Tom Robbins tells the story of how Daniel Robinson came to the American shores in 1651 as a prisoner of war, served as an indentured servant in Wethersfield, Connecticut, before moving on to Woodbridge, New Jersey, and shortening his name to Robins.  He finally came to Allentown, New Jersey, in the Upper Freehold Township. 

Daniel’s children and descendants were buried in a cemetery on property owned by Daniel Robins.  The cemetery is so old that burials may have pre-dated European settlers.  Called Ye Old Robbins Burial Place, along with several other names, this cemetery’s earliest marked grave is that of “Deborah Lincon”, a great-grandaunt of Abraham Lincoln, of all people.  The cemetery has survived over the years, probably because of its Lincoln connection.

The cemetery has also been lost, and then found, a number of times over the years.  Tom tells the story of the overgrown cemetery being “rediscovered”, cleaned up, only to fall into obscurity once again.  The cemetery is located on property belonging (at least originally thought) to the state of New Jersey’s Assunpink Wildlife Management Area and Tom describes his research in identifying and locating the cemetery’s real owners.  Tom admits that there are still unsolved mysteries in the story of the old cemetery.

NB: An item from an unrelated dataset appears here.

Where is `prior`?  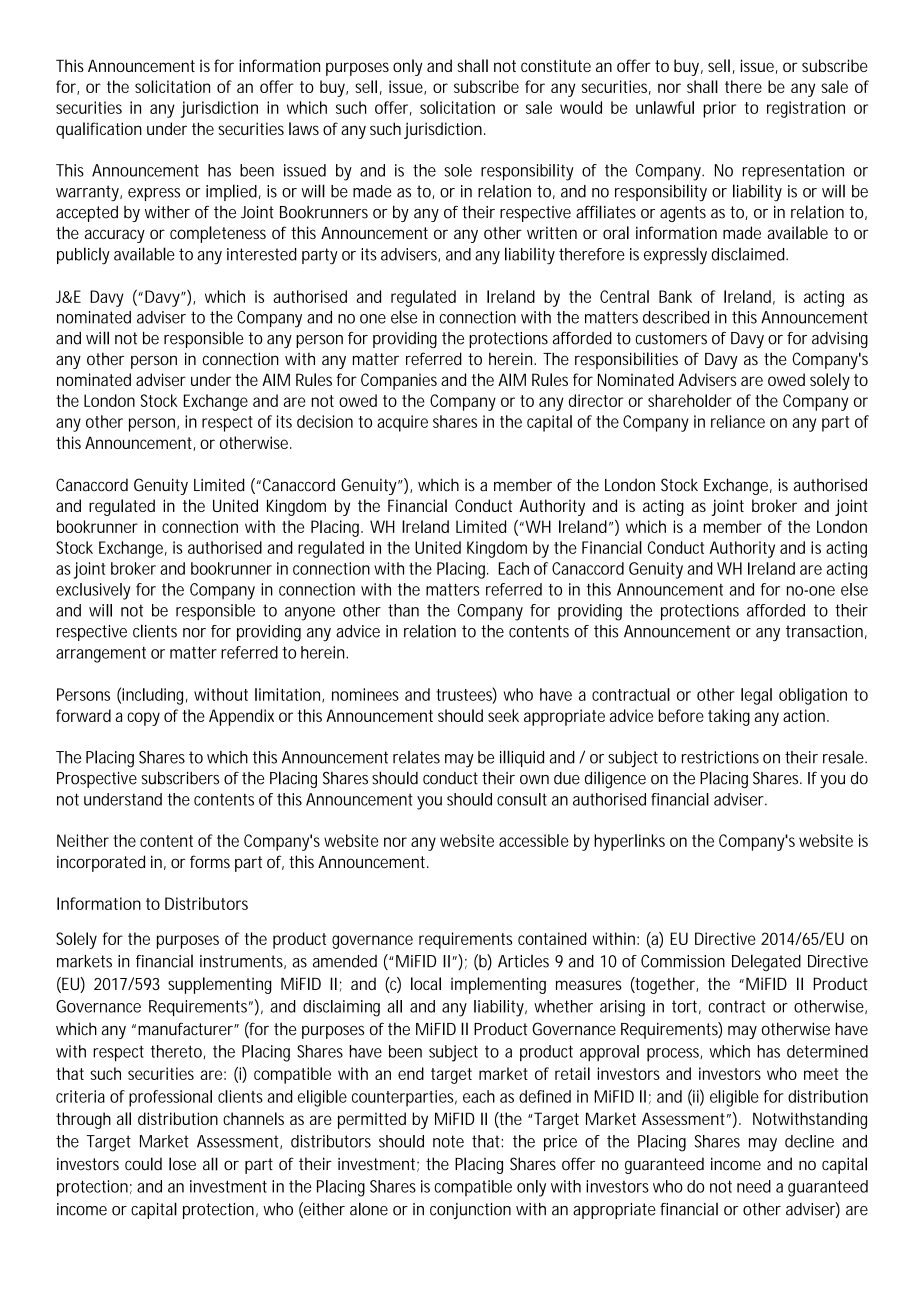
prior is located at coordinates (719, 109).
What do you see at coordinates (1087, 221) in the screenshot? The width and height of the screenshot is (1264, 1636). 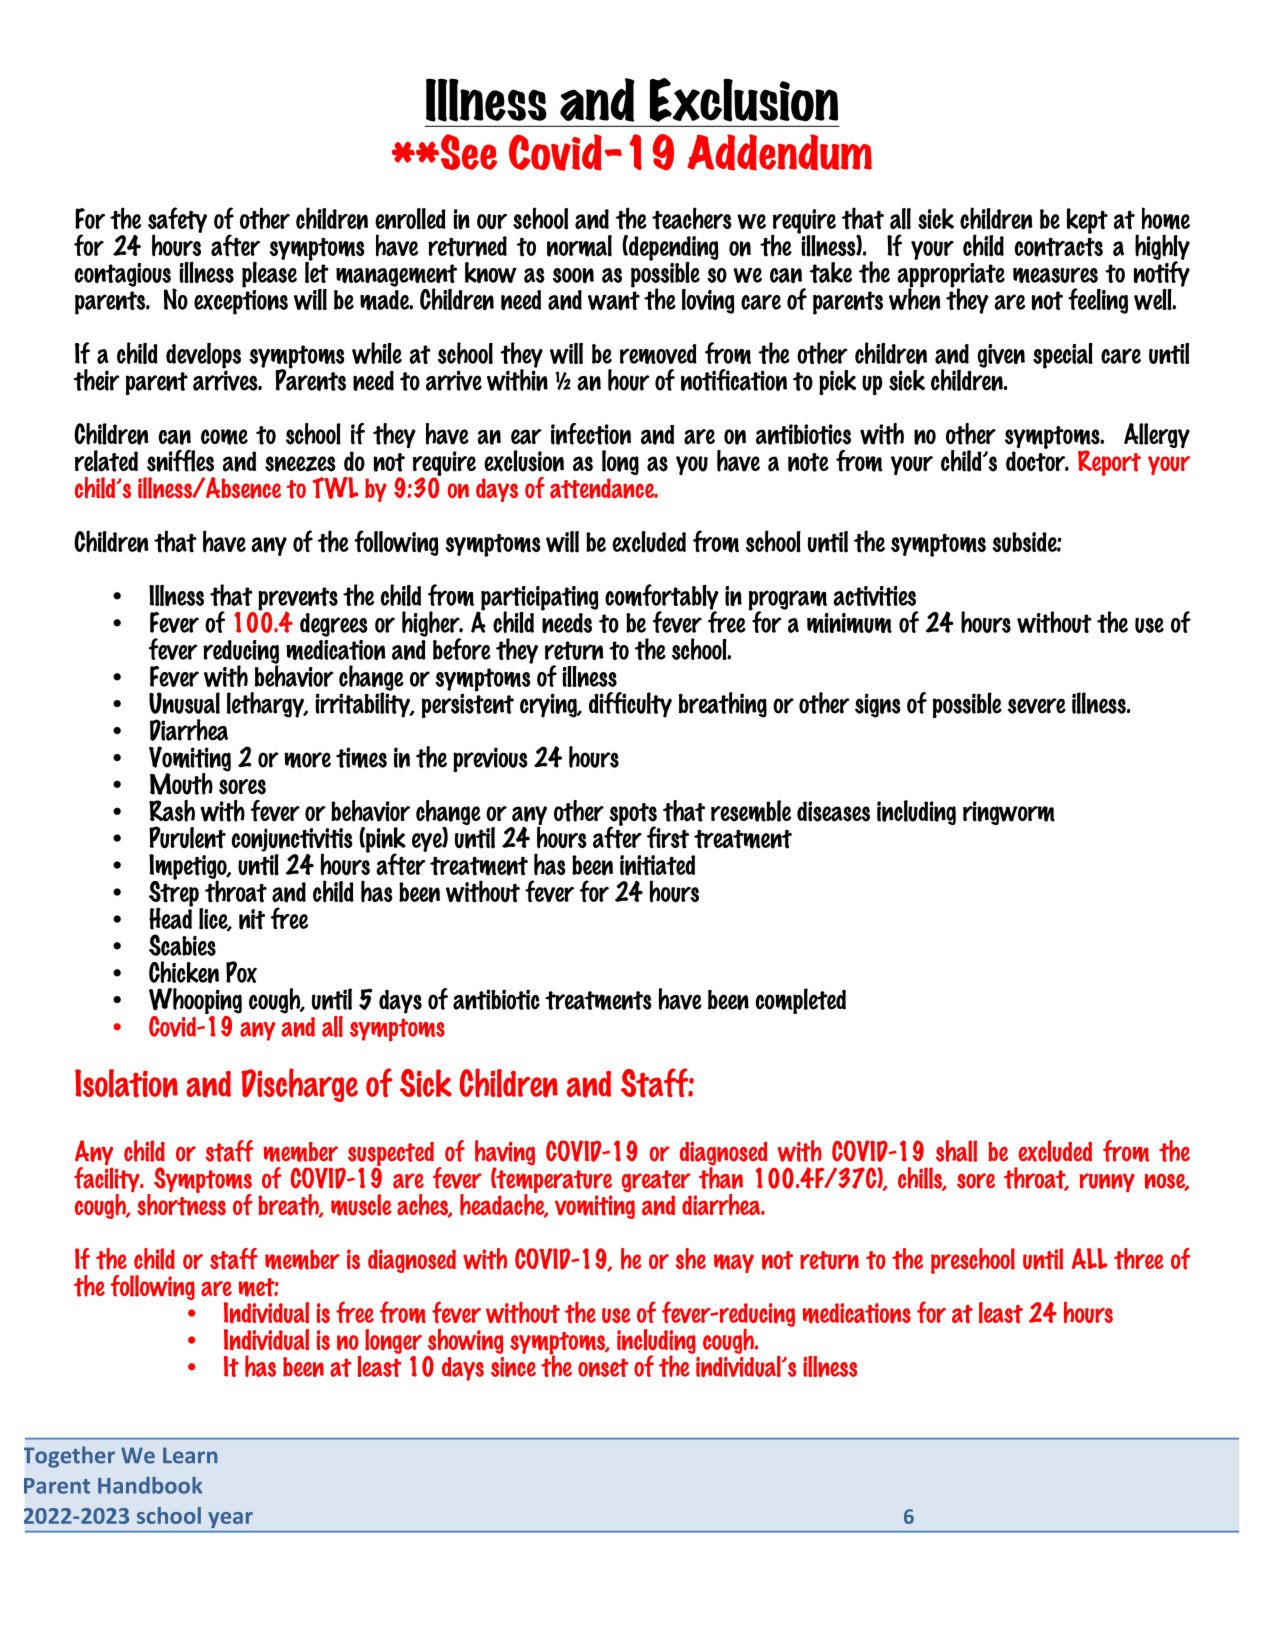 I see `kept` at bounding box center [1087, 221].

Overall this is an enjoyable story of an ancient cemetery, how it has been lost, found, and reclaimed.  The book concludes with a listing of all inscribed headstones.

The book A Mystery in the Woods is available for $25, plus $5 for shipping and handling, directly from Thomas K. Robbins, 312 Woodduck Court, Havre de Grace, MD, 21078.  His order form provides several ways to pay for the book and you can always email him with questions at tomrobbins@comcast.net.

Daily News Reports on Reunion

Greensburg (Indiana) local columnist Pat Smith, headlined an article in the Daily News:  “Robbins Reunion Was a Success.”  Pat had contacted me for a report about the reunion.

“Months ago (or maybe even a year ago) I wrote about a Robbins reunion that took place in 1922 and wondered if anyone would be interested in one this year, 100 years later.  It did take place, and Kevin Mittge wrote to me about it saying it was a great success and that local attorney William (“Bill”) Hunter Robbins welcomed families to Decatur County.”

She goes to mention some of the Robbins history in Decatur County and then writes “I visited his [William Robbins Sr.} grave in 1975 when writing a series about Revolutionary War veterans buried in Decatur County with the help of the Daughters of the American Revolution.”

Pat also describes how reunion attendees came from all over Indiana and all over the United States, using some of the statistics that I provided in a previous post.

And finally she credits the generous reunion attendees for, not only covering the expense of the room rental and photographer fee, but providing much more that was donated in the name of the Robbins reunion to the Decatur County Historical Society (which organization, by the way, sent me a nice acknowledgment of the reunion’s donation).

Many thanks to Melissa Robbins of Greensburg for forwarding a copy of the newspaper to me!